What is being asked >> There are pictures in the records below; leave them out and set down exactly the lines from the one holding "You are a computer-use" through the one holding "You are a GUI".

Records >>
- Opening Delimiter -

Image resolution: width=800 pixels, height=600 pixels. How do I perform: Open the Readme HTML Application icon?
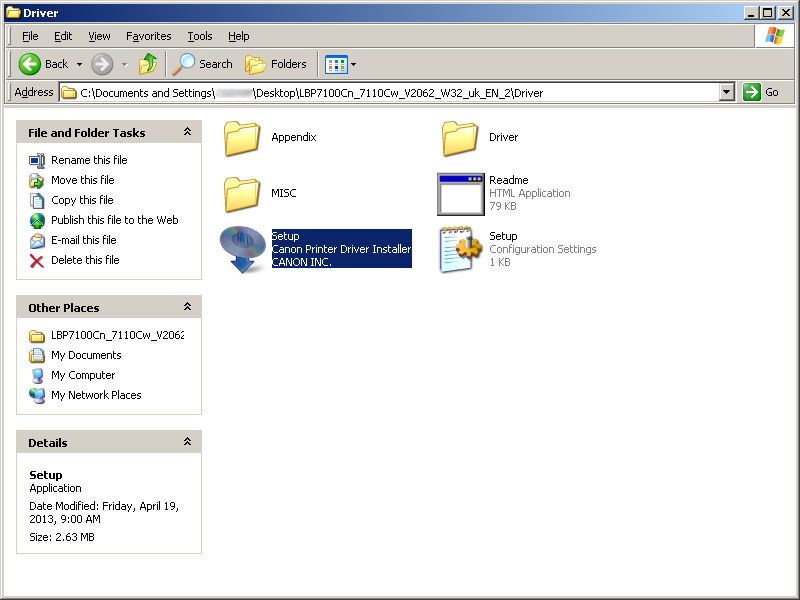pyautogui.click(x=460, y=194)
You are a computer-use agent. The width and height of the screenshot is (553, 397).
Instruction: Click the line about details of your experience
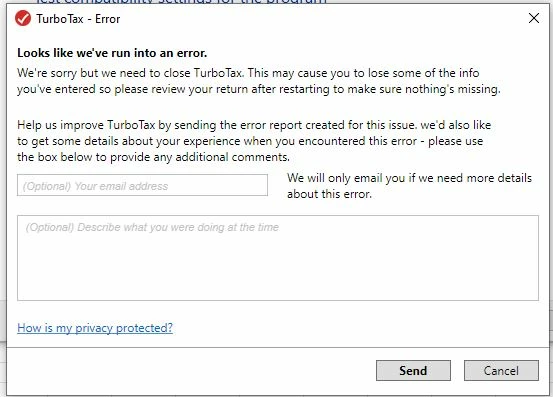coord(250,141)
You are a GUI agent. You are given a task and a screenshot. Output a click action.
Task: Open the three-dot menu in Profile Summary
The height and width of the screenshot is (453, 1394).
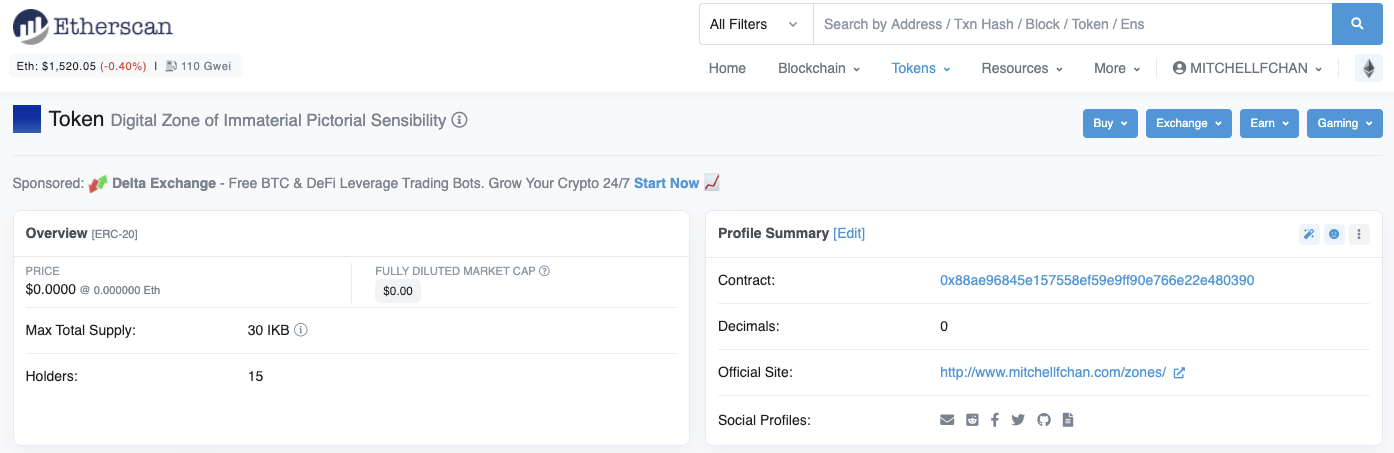pos(1358,234)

- Closing Delimiter -

Completed exercise >>
You are a computer-use agent. The width and height of the screenshot is (553, 397).
Instruction: Click the line about details of your experience
coord(250,141)
You are a GUI agent. You are given a task and a screenshot. Output a click action.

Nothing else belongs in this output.